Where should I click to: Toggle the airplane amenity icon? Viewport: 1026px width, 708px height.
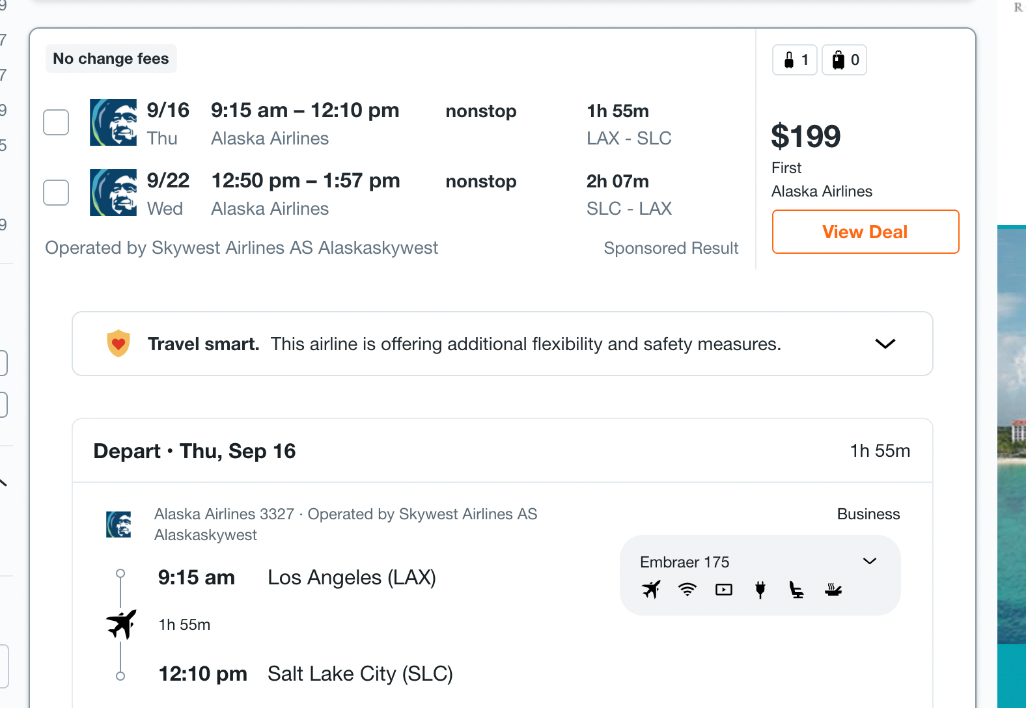tap(650, 590)
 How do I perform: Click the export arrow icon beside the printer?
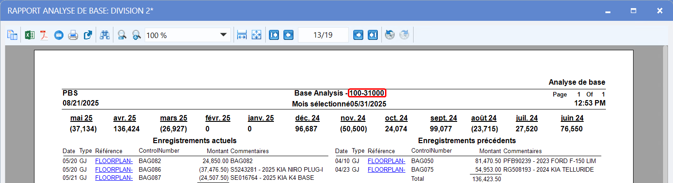88,35
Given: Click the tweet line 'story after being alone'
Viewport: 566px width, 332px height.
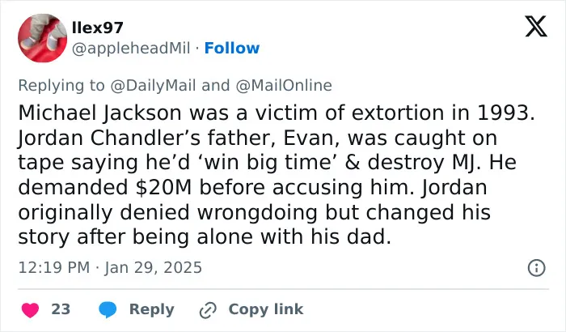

┄┄┄┄┄┄

Reproduce the material in full, word for word, and omit the pictures.

Where should I click to: Toggle the airplane amenity icon? Viewport: 1026px width, 708px height.
tap(650, 590)
 How do I perform: Click the export arrow icon beside the printer?
88,35
Given: Click the tweet line 'story after being alone'
Viewport: 566px width, 332px height.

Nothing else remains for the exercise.